Exercise brief:
Reproduce the data shown below exactly.

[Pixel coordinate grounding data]
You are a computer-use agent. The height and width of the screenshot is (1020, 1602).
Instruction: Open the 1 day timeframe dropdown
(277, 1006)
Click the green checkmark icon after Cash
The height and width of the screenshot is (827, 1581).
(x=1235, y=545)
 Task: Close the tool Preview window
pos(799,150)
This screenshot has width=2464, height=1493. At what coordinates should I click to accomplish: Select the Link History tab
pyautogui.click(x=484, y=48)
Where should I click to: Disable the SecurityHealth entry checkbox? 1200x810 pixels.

Solution for this task:
You are a computer-use agent. The height and width of the screenshot is (1020, 1602).
Instruction: Open the 1 day timeframe dropdown
(277, 1006)
Click the green checkmark icon after Cash
The height and width of the screenshot is (827, 1581).
(x=1235, y=545)
 Task: Close the tool Preview window
pos(799,150)
This screenshot has width=2464, height=1493. At what coordinates should I click to accomplish: Select the Link History tab
pyautogui.click(x=484, y=48)
Where should I click to: Disable the SecurityHealth entry checkbox? 1200x810 pixels.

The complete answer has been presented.